The humans behind the 9/11 attack

I’m reading, as you know, the 9/11 Commission Report.  It’s emimently readable, but nothing like reading fiction.  In fiction, each detail contributes to the story.  In the report, there are many details that don’t contribute to the story.  They are just facts.  And way too many characters.
Perhaps most striking to me today is the account of the pilot-highjackers and their preparations for the attack.  They came to the U.S. a year or two in advance to learn English and attand flight school.  Two of the terrorists stayed in San Deigo for a period of time.  They proved terrible students, and never did learn English.  It must have been lonely, having cut off all communication with their families.  One of them had an especially tough time transitioning to the United States.  When he received work that his first child had been born, it was the last straw.  He went AWOL and returned to his home country (Yemen, I believe).  Khalid Sheik Mohammed, the famous mastermind behind the plot, was furious.  He wanted to kick this man off of the team.  Bin Laden disagreed, and the would-be father was eventually ‘returned’ to the team.  I wonder what his wife thought.  I wonder if she knew what her husband was going to do.  Twisted ideals or no, there’s something elemental in the love of a wife that must have cried out at her husband’s willingess to martyr himself for his faith in a brutal act of savagery.

Before today, I’d never thought about the humans behind the attack; I’d only thought of the acts.  Truly, looking at their thumbnail-sized low-quality photos printed in duotone on the pages of a book was a moving experience for me.  I just stared at those pictures and wondered what kind of zeal must have possessed these men that they would plan for several years to die.  Two years is a long time to know the date of your death, and it’s a long time to lose your nerve or change your mind.  I wonder whether any of them changed their minds, or had to talk each other back into following the plan.

Fascinating to put faces to the savagery.

New Ways to Read?

I’ve always been somewhat of a reading traditionalist.  I like reading books.  I like pages.  I like the smell of old books.  When I open a classic like Plutarch’s Lives inthe 1910 printing from the Harvard Classics series, the scent is unmistakable.  It’s like I’m breathing rarefied air.

So this new step is a real departure for me.  I’ve started experimenting with book content in two new electronic forms.  I bought my first e-book the other day (not counting the Bible that I purchased for my last Palm Pilot) from a company called 37signals.  It’s their manifesto on how to create new companies based around simple web application.  It’s a bit disappointing as a read.

Today I realized that I’ve been subscribed to audible.com for a few months now.  It was one of those trial memberships that I forgot to cancel, and I now have enough credit to download 7 full audiobooks and listen to them on my computer, CDs, or my iPod.

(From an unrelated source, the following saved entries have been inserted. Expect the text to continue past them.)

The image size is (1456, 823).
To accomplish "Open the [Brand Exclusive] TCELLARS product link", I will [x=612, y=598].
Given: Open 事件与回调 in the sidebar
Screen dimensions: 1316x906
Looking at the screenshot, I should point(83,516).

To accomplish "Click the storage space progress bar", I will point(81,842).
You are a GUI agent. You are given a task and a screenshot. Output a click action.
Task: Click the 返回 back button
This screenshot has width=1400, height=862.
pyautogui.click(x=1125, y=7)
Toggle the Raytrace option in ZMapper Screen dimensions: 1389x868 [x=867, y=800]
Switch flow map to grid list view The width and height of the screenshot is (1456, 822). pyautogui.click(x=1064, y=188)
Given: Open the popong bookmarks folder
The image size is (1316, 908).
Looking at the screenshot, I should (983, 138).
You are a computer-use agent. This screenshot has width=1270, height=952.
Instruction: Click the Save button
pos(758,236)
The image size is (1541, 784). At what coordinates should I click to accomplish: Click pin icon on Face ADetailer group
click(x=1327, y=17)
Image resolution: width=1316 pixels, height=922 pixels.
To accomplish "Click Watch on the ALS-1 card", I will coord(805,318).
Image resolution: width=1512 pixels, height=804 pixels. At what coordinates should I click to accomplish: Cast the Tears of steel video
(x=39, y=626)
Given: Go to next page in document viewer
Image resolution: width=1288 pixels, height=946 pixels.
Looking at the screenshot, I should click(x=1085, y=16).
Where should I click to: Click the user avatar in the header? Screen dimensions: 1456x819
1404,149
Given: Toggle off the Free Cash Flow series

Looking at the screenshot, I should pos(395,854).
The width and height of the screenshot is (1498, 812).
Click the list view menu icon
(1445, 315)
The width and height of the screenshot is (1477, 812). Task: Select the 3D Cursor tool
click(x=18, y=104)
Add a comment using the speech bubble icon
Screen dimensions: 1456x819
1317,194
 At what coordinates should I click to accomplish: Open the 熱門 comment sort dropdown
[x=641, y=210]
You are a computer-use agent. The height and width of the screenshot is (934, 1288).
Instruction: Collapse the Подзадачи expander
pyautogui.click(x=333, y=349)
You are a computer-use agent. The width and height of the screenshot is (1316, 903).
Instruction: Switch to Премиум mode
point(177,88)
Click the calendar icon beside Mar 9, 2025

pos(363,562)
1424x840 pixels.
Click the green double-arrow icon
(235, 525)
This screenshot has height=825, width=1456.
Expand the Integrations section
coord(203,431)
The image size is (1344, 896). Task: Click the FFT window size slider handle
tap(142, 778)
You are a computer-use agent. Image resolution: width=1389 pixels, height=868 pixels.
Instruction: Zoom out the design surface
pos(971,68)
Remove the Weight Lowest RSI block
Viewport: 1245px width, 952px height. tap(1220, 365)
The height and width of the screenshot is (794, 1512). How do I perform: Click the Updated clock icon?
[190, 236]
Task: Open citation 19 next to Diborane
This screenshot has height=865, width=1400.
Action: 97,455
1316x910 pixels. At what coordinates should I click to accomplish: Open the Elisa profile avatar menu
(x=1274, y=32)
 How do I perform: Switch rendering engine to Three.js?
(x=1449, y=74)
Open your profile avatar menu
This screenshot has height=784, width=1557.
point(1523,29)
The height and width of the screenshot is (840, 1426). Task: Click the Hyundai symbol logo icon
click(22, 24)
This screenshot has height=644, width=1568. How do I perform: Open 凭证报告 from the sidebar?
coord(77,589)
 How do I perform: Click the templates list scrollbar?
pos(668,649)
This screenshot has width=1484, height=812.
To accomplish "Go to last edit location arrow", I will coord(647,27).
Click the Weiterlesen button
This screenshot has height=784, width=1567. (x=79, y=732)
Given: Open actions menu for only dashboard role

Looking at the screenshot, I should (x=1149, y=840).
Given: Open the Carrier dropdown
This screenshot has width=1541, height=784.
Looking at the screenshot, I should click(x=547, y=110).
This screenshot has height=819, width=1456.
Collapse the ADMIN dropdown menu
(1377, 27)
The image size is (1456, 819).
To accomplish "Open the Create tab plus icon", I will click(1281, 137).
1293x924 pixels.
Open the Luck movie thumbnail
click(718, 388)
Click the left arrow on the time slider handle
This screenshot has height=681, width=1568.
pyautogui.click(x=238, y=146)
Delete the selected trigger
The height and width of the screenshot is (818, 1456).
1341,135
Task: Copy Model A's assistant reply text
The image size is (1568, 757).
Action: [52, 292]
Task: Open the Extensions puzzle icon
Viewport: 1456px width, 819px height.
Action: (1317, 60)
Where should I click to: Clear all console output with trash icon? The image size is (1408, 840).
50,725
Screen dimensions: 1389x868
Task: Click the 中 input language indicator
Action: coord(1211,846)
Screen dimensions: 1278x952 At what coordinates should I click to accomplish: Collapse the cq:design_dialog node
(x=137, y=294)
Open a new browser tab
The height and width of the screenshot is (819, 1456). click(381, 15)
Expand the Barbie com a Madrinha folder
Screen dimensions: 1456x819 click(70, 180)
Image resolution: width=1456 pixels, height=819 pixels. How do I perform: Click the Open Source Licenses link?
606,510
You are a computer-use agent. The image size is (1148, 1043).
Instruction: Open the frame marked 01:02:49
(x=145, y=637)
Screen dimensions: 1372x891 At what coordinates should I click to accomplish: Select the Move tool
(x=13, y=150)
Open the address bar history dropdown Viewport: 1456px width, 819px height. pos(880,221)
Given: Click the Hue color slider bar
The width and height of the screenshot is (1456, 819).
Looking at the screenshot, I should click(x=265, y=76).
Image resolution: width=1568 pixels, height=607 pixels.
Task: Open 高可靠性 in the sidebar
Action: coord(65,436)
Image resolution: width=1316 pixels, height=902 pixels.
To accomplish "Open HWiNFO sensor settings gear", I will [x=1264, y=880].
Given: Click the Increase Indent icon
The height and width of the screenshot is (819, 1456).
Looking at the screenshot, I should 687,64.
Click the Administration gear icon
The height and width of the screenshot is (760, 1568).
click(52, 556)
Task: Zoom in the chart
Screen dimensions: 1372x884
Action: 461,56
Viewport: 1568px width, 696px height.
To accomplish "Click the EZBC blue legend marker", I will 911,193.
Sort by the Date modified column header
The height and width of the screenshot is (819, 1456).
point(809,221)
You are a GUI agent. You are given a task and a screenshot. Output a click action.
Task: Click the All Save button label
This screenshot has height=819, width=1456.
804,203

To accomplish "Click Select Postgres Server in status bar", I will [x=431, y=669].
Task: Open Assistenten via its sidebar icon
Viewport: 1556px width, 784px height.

Configuring my computer to download the books was a little bit of a challenge.  I actually had to call audible.com’s tech support, but I solved my own problem while I was on hold with them (and explained to them how I’d solved it, in case someone else has that particular problem).

So, the first book I downloaded is called The Search by John Battelle.  It’s subtitled How Google and its rivals rewrote the rules of business and changed out culture.  I’ll let you know how it is.  Should be 10 hours worth of interesting listening, at the very least.